When I saved attachment on couchbaselite document, I got error:

CouchbaseLiteException{domain=‘POSIXErrorDomain’, code=104, msg=Connection reset by peer}

SyncGateway logs:

2019-03-21T16:47:04.161Z HTTP: [6e2b1e97] #1171: → BLIP+WebSocket connection error: Invalid checksum f9b6201e; should be e13d356e
2019-03-21T16:47:04.161Z HTTP+: [6e2b1e97] #1171: → BLIP+WebSocket connection closed

This is a pretty low-level error that indicates some kind of networking problem — it might be a bug in our network code, or it might be data corruption going over the net.

Is it reproducible? How many times has it happened?

The bug appear for every attachment sync from a mobile.

I found that our reverse proxy Traefik is in cause, attachment sync work perfeclty if the mobile is directly connected to SG.

Is attachment sync by post request ? The checksum calculated take into account the http header request ? I think Traefik probably modify header.

@jean-maxime have you found a solution to this Traefik problem? I’m facing the very same problem. I didn’t want to lose the advantages of using Traefik.

@jens,

Is there any custom, non standard, header that is sent during the attachment transmission that might need to be added by Traefik while forwarding the packets back and forth the container?

Because I keep asking myself…

If this is was a general problem with Traefik, even document replication wouldn’t work at all. But document replication works. Only attachment transmission fails.

In the mean time I have found this in Traefik configuration:

https://docs.traefik.io/configuration/backends/docker/#custom-headers

If there are custom headers exchanged back and forth, it will not work correctly.

What do guys think about this?

Regards,

Nuno

HTTP headers only apply during the initial WebSocket handshake. After that, the TCP connection’s protocol changes from HTTP to WebSockets, which don’t have anything like headers.

Worth noting though that someone reported a problem with Azure rejecting WebSocket messages longer than 4KB. We will send up to 16KB messages if the resource being transferred is larger than 4K; this tends to happen more with blobs than with documents.

@jens

Yes, I’m aware of that issue. I have tried what was described as a workaround (reducing the max packet size to 4096) but it didn’t work anyway. Something else is happening. I’m trying to dig it out.

How can I increase the logLevel of BLIP? I have tried to change line 54 and 55 of BLIPConnection.cc to the following:

LogDomain BLIPLog("BLIP", LogLevel::Debug);
static LogDomain BLIPMessagesLog("BLIPMessages", LogLevel::Debug);

But it didn’t seem to increase the log level. Do I need to fully recompile?

What do I know so far?

a) direct connection to the Sync Gateway without Traefik doesn’t cause the web socket to close
b) Traefik doesn’t log anything when this happens (seems like nothing wrong happened)
c) Sync Gateway states ERROR decompressing frame: inputLen=4090, remaining=0, output=0, error=unexpected EOF when this happens, connection is terminated.
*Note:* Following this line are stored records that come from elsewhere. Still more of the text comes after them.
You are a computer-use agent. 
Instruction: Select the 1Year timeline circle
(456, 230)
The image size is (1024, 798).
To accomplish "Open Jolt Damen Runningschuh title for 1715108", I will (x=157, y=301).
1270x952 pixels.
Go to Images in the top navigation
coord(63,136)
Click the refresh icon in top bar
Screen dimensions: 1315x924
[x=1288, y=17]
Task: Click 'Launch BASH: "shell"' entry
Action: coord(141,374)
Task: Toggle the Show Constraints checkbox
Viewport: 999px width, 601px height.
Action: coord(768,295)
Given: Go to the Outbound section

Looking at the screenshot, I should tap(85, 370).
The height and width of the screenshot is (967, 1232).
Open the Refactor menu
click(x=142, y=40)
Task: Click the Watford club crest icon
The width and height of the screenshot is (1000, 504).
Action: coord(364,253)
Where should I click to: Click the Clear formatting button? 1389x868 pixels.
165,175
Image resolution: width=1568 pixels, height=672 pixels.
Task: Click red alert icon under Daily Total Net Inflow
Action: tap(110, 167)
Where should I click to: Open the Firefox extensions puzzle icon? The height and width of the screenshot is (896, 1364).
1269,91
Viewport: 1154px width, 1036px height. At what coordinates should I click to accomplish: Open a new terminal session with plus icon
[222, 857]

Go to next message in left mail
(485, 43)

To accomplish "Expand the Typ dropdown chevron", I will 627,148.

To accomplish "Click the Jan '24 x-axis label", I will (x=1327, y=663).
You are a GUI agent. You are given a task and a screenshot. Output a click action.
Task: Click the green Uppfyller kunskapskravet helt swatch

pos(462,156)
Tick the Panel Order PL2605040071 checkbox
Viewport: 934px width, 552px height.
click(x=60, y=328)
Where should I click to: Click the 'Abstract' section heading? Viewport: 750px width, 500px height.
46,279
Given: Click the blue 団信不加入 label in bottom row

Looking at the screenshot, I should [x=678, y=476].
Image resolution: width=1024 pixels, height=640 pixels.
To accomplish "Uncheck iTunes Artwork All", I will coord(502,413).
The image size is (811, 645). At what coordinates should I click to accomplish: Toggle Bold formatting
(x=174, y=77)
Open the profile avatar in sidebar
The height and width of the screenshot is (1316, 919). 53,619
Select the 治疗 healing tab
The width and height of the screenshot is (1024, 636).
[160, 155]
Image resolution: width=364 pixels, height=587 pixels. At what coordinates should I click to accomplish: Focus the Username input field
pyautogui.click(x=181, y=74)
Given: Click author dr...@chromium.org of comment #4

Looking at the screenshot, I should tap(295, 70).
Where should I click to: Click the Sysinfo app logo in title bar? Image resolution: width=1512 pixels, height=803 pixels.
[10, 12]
My theory is that Traefik is somehow cutting the packet and when it gets to the validation phase on Sync Gateway, it gets rejected and the connection is closed.

In order to talk with Traefik developers and say ‘Hey! There is a problem with your software’, I need to have more data to fundament my claim. Developers usually don’ t believe something is wrong with their software unless we are able to prove them wrong with another program. Isn’t that right? :wink:

Sync Gateway says that the inputLen is 4090 bytes and there is a unexpected EOF. I would like to track what is being sent from the client side to Sync Gateway and know the length of the packet that is being sent just before the close happens.

Can you please advise on how to increase the log level of couchbase-lite-core?

Thanks!

Best regards,

Nuno

Your best bet here is a packet capture of the network traffic, and analyse it with Wireshark.

These are pretty standard tools which hopefully the Traefik devs can understand without delving into any Couchbase details.